F7: Software Evolution: Analysis and Visualization

Saturday, May 27, 2006 - Full Day

Instructors

Harald C. Gall, Department of Informatics, University of Zurich, Switzerland
Michele Lanza, Faculty of Informatics, University of Lugano, Switzerland

Abstract

Gaining higher level evolutionary information about large software systems is a key challenge in dealing with increasing complexity and decreasing software quality. Software repositories are rich sources for distinctive kinds of analyses: They reflect the reasons and effects of particular changes made to the software system over a certain period of time. By analyzing we get a clearer picture of the status of the software.

For example, software repositories can be analyzed to provide information about the problems concerning a particular feature or a set of features. Hidden dependencies of structurally unrelated but over time logically coupled files exhibit a high potential to illustrate software evolution and possible architectural deterioration.

In this tutorial, we describe the investigation of software evolution by taking a step towards reflecting the analysis results against software quality attributes. Different kinds of analyses (from architecture to code) and their interpretation will be presented and discussed in relation to quality attributes. This will show our vision of where such evolution investigations can lead and how they can support development.

The tutorial will touch issues such as meta-models for evolution data, data analysis and history mining, software quality attributes, as well as visualization of analysis results.

Biographies

Harald Gall is professor of software engineering in the Department of Informatics at the University of Zurich. Prior to that, he was associate professor in the Distributed Systems Group at the Technical University of Vienna, from where he also received his diploma and PhD degrees in Informatics. He is the head of the s.e.a.l. software evolution and architecture lab at the University of Zurich. His research interests are in software engineering with an emphasis on software evolution and maintenance, software architectures, reengineering, program families, and distributed and mobile software engineering processes. His work focuses on technologies that enable the development and evolution of large, complex, and long-living software systems. Recently, he was program chair of ESEC-FSE 2005 (European Software Engineering Conference and ACM SIGSOFT Symposium on the Foundations of Software Engineering), IWPC 2005 (International Workshop on Program Comprehension), and IWPSE 2004 (International Workshop on Principles of Software Evolution).

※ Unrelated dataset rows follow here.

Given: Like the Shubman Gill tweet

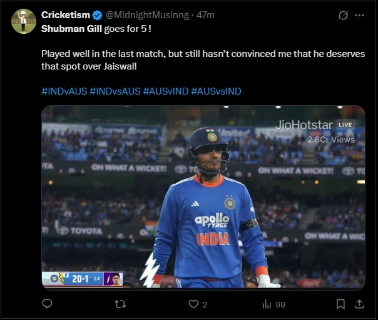Looking at the screenshot, I should pyautogui.click(x=194, y=304).
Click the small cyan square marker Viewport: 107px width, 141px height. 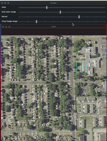[x=82, y=67]
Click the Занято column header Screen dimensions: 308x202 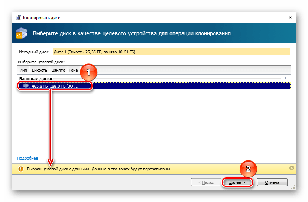pos(58,70)
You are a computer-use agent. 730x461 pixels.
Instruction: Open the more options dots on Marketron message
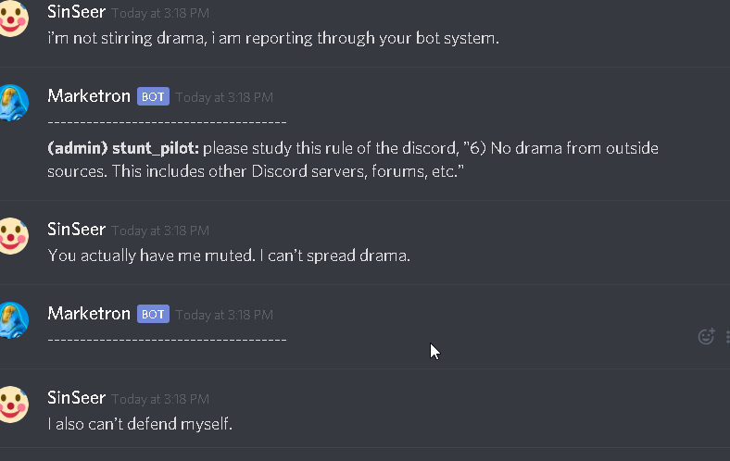tap(727, 336)
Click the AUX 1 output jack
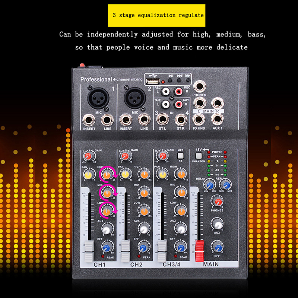The image size is (298, 298). (217, 119)
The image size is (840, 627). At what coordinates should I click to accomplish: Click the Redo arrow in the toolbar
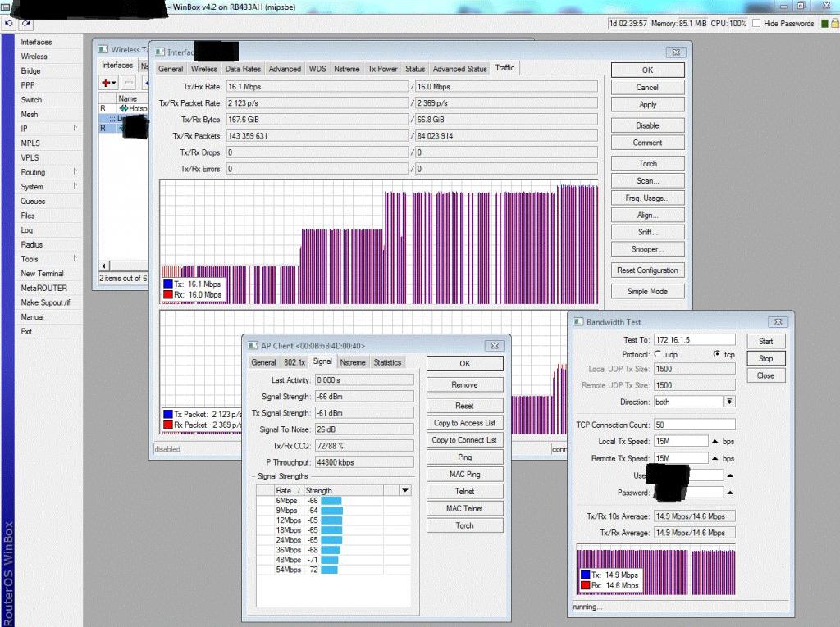tap(25, 24)
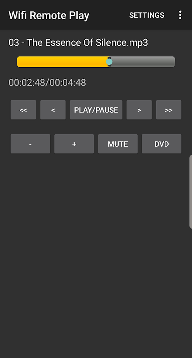The height and width of the screenshot is (358, 192).
Task: Click the grey scroll handle on right edge
Action: tap(191, 192)
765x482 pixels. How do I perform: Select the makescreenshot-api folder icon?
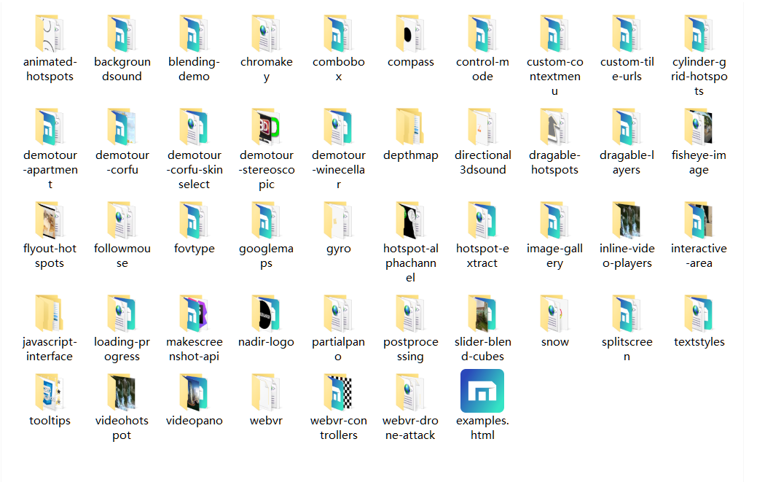click(x=194, y=314)
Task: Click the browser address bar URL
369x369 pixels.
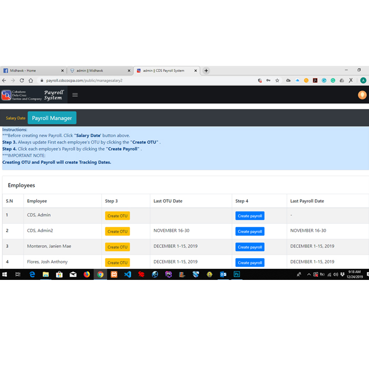Action: pyautogui.click(x=84, y=81)
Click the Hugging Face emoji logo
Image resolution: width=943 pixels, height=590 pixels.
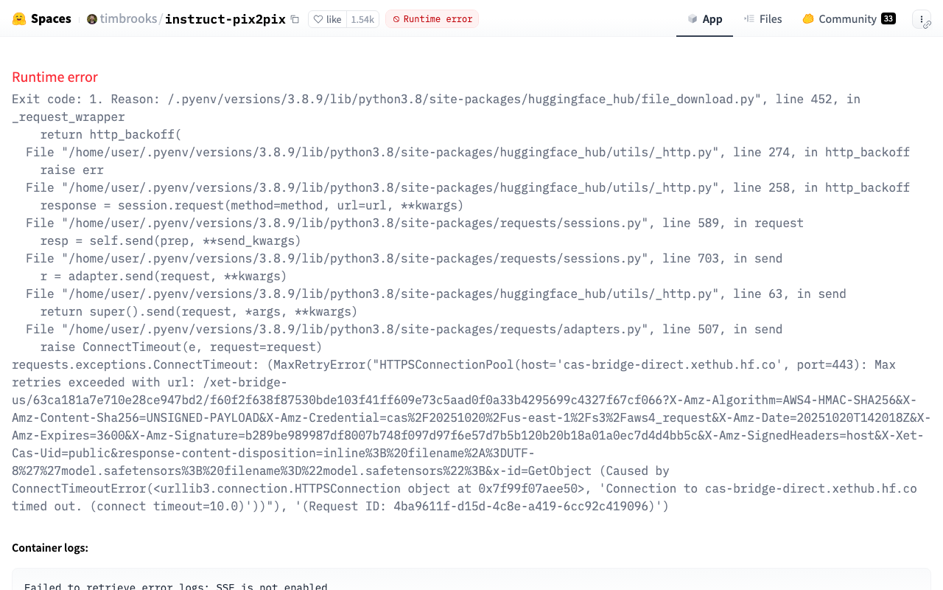(19, 19)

Michele Lanza is assistant professor at the faculty of informatics of the University of Lugano. His main research interests lie in software reengineering, reverse engineering, and software evolution with a special focus on software visualization and metrics. He is author of the book "Object-Oriented Metrics in Practice" by Lanza, Marinescu, and Ducasse. He has experience in building information visualization tools and approaches to deal with reverse engineering and evolution: His Ph.D. thesis, for which he received Ernst Denert Software Engineering Award in 2003, discusses several visualizations to understand complex software systems at various levels. He is the developer of CodeCrawler, an information visualization tool which implements polymetric views, semantically enriched visualizations of information. He is involved in the visualization and the reverse engineering communities by contributing to the main venues such as SoftVis, VISSOFT, WCRE, ICSM, or TSE.